I can foresee that a new liberal majority would:
 - Overturn San Antonio Ind. School Dist. v. Rodriguez, 411 U.S. 1 (1973), thus requiring that per capita spending per pupil in K-12 education must be uniform across all school districts within each state
 - Permanently end the death penalty
 - Overturn Citizens United v. FEC, 558 U.S. 310 (2010), thus allowing Congress and the states to violate the quantity of political speech
 - Declare that any and all "discrimination" against "the poor" must be subjected to strict scrutiny, like William O. Douglas wanted to do during his time on the Court:
Quote

Douglas saw nothing unusual about applying the "equal protection of the law" clause to preclude discrimination in legal affairs or the enjoyment of other rights where deprivations were based on no other reason than poverty. Thus he argued in a concurring opinion that Connecticut violated equal protection by requiring all applicants for divorce to pay filing fees regardless of their financial status. To deny poor people the opportunity for a divorce simply because of their poverty was not equal protection of the law.
Douglas dissented ... when a 5 to 4 Court later upheld a requirement that all persons applying for bankruptcy pay a filing fee. For similar reasons, Douglas protested when another sharply divided Court upheld an Oregon filing-fee requirement for appellate review in a case involving a dispute with the state's Public Welfare Division. He asserted that the Court had supported "a scheme of judicial review whereby justice remains a luxury for the wealthy." (Ortwein v. Schwab, 410 U.S. 656 (1973), Douglas, dissenting.)(Entire quotation from Of Power and Right, by Howard Ball and Phillip J. Cooper, published 1992.)

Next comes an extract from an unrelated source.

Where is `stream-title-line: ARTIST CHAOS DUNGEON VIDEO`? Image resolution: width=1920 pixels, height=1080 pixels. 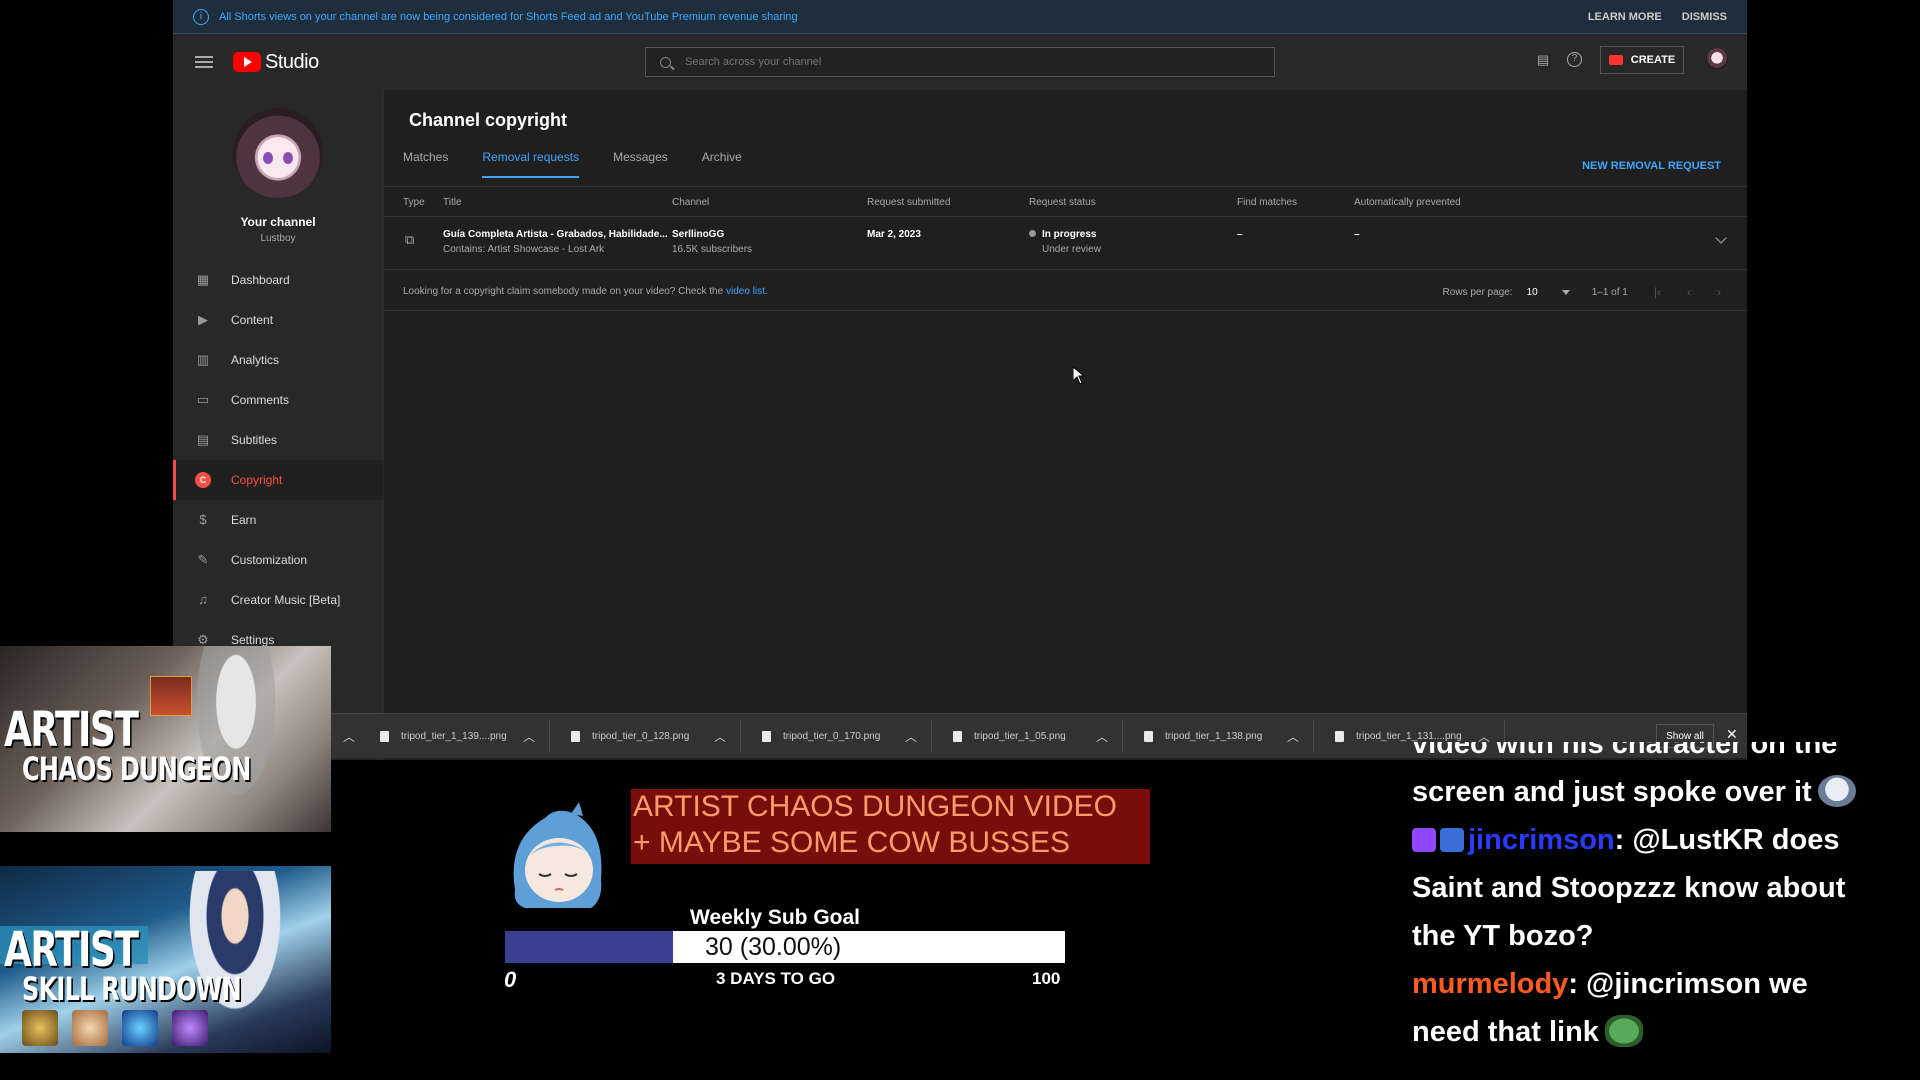 stream-title-line: ARTIST CHAOS DUNGEON VIDEO is located at coordinates (875, 806).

On the other hand, if all modern liberals who served on the Court were clones of Hugo Black, then no, they would not be noticeably authoritarian.

Quote from: Mr. Smith on January 20, 2023, 09:52:04 PM

Would this be a bad thing?


That depends on your judicial philosophy. If you're result-oriented and merely want the courts to implement liberal policies all the time, in every case they hear, regardless of whether or not the results were plausibly based on what lawmakers wanted their laws to mean, then it's fine. But you would not be interested in the concept of objectivity in matters of legal reasoning if that were what you wanted. Other than Hugo Black and Felix Frankfurter, most Supreme Court Justices of the last 70 years have not been interested in objectivity. Regardless of whether they're conservative, liberal, or moderate, most Justices have been - consciously or unconsciously - giving in to the temptation to utilize their own values to decide what to do with most cases on the Court's docket. If you lean to the left, you will think this is FINE for all of the Justices to do (so long as they're not conservative - like Scalia and Thomas).